Ödön von Horváths „Geschichten aus dem Wienerwald“ lassen sich von verschiedenen Seiten her angehen. Einmal ist dieses „Volksstück“ aus den dreißiger Jahren die perfekte Entlarvung des Operetten-Klischees vom singenden, klingenden, walzerseligen Wien, das bekanntlich ein goldenes Herz hat und sein Mutterl liebt. In dieses Klischee, so zeigt Horváth, hatten sich seine depravierten Kleinbürger zurückgezogen, um ihre Kläglichkeit und ihre durch die Verhältnisse bedingten Gemeinheiten überleben zu können.

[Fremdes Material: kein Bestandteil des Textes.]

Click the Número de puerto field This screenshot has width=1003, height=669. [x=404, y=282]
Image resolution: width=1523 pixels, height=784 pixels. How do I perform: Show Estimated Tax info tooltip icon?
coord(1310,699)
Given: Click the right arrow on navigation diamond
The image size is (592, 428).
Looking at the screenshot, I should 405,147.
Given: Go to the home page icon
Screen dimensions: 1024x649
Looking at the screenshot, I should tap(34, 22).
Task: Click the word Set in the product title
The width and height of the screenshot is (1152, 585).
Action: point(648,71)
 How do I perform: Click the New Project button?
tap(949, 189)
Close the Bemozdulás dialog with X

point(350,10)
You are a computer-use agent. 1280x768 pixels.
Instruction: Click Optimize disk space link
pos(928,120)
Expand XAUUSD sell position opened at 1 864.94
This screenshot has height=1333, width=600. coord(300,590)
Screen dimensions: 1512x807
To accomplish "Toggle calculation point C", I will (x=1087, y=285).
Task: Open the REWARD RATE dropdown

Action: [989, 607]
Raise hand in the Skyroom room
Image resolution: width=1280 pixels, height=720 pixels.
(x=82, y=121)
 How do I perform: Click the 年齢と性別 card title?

Das ist sicher, der wichtigste Zug dieses einzigartigen Stücks. Doch wenn man das Stück von der weiblichen Hauptfigur, der Marianne, angeht, die hier unter die Räder einer erbarmungslosen Gemütlichkeit kommt, dann wird man auch sagen können, daß Horváth Schnitzlers „Süßes Mädel“ in die Inflationszeit übergeführt hat. Es ist gar keine Übersteigerung, zu sagen, daß man in der Marianne Horváths Gretchen erblicken kann. Ihr Schicksal ist nur ganz und gar unfaustisch darauf ausgerichtet, daß ihr all das genommen und ausgetrieben wird, was sie unter all diesen gemütlichen Ungetümen zum Menschen macht. Tragödien enden nicht mit dem Tod, sondern mit der Eingemeindung in die kalte Warmherzigkeit der Gesellschaft.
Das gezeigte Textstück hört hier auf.